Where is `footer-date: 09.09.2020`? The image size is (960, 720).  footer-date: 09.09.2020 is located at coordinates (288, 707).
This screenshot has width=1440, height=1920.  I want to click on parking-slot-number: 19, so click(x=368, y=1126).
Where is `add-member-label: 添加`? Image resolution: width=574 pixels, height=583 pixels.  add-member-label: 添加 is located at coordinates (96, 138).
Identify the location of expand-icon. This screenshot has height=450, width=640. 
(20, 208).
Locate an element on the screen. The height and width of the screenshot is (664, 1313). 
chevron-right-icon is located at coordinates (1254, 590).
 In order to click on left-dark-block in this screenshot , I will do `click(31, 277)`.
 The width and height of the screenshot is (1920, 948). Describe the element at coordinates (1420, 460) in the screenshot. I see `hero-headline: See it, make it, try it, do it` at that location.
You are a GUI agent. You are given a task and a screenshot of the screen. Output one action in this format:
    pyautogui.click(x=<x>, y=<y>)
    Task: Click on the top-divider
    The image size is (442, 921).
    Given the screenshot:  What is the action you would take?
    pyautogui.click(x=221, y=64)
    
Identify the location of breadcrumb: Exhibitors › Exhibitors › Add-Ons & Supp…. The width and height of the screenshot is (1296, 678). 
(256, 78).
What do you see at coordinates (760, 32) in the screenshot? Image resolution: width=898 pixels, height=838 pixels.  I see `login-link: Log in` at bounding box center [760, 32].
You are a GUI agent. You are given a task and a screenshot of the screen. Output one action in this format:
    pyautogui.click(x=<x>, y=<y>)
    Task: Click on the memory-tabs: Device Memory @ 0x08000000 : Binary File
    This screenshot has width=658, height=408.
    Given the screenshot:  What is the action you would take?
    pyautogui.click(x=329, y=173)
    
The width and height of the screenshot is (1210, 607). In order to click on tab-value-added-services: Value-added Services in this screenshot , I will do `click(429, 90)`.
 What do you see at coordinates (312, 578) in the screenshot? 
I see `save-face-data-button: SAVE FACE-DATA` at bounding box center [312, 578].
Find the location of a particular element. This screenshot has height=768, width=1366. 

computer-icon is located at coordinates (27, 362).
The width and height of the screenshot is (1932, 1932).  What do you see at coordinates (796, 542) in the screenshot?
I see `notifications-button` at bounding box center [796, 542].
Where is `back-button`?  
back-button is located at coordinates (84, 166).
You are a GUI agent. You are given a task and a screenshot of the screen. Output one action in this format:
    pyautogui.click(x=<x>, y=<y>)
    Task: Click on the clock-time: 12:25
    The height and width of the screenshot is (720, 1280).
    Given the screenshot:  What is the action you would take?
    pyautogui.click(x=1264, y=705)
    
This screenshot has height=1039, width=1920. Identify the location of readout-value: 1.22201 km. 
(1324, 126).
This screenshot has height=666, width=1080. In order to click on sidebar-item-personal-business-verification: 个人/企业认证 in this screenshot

-- -- --

◆ **Task to carry out**
Rewrite all the items above, replacing "GUI agent" with "desktop assistant" wherever it occurs and leaving everything else unchanged.

◆ **Exercise result**
Where is `footer-date: 09.09.2020`? The image size is (960, 720).  footer-date: 09.09.2020 is located at coordinates (288, 707).
This screenshot has width=1440, height=1920.  I want to click on parking-slot-number: 19, so click(x=368, y=1126).
Where is `add-member-label: 添加`? Image resolution: width=574 pixels, height=583 pixels.  add-member-label: 添加 is located at coordinates (96, 138).
Identify the location of expand-icon. This screenshot has height=450, width=640. 
(20, 208).
Locate an element on the screen. The height and width of the screenshot is (664, 1313). 
chevron-right-icon is located at coordinates (1254, 590).
 In order to click on left-dark-block in this screenshot , I will do `click(31, 277)`.
 The width and height of the screenshot is (1920, 948). Describe the element at coordinates (1420, 460) in the screenshot. I see `hero-headline: See it, make it, try it, do it` at that location.
You are a desktop assistant. You are given a task and a screenshot of the screen. Output one action in this format:
    pyautogui.click(x=<x>, y=<y>)
    Task: Click on the top-divider
    The image size is (442, 921).
    Given the screenshot:  What is the action you would take?
    pyautogui.click(x=221, y=64)
    
Identify the location of breadcrumb: Exhibitors › Exhibitors › Add-Ons & Supp…. The width and height of the screenshot is (1296, 678). 
(256, 78).
What do you see at coordinates (760, 32) in the screenshot? Image resolution: width=898 pixels, height=838 pixels.  I see `login-link: Log in` at bounding box center [760, 32].
You are a desktop assistant. You are given a task and a screenshot of the screen. Output one action in this format:
    pyautogui.click(x=<x>, y=<y>)
    Task: Click on the memory-tabs: Device Memory @ 0x08000000 : Binary File
    This screenshot has width=658, height=408.
    Given the screenshot:  What is the action you would take?
    pyautogui.click(x=329, y=173)
    
The width and height of the screenshot is (1210, 607). In order to click on tab-value-added-services: Value-added Services in this screenshot , I will do `click(429, 90)`.
 What do you see at coordinates (312, 578) in the screenshot? 
I see `save-face-data-button: SAVE FACE-DATA` at bounding box center [312, 578].
Find the location of a particular element. This screenshot has height=768, width=1366. 

computer-icon is located at coordinates (27, 362).
The width and height of the screenshot is (1932, 1932).  What do you see at coordinates (796, 542) in the screenshot?
I see `notifications-button` at bounding box center [796, 542].
Where is `back-button`?  
back-button is located at coordinates (84, 166).
You are a desktop assistant. You are given a task and a screenshot of the screen. Output one action in this format:
    pyautogui.click(x=<x>, y=<y>)
    Task: Click on the clock-time: 12:25
    The height and width of the screenshot is (720, 1280).
    Given the screenshot:  What is the action you would take?
    pyautogui.click(x=1264, y=705)
    
This screenshot has height=1039, width=1920. Identify the location of readout-value: 1.22201 km. 
(1324, 126).
This screenshot has height=666, width=1080. In order to click on sidebar-item-personal-business-verification: 个人/企业认证 in this screenshot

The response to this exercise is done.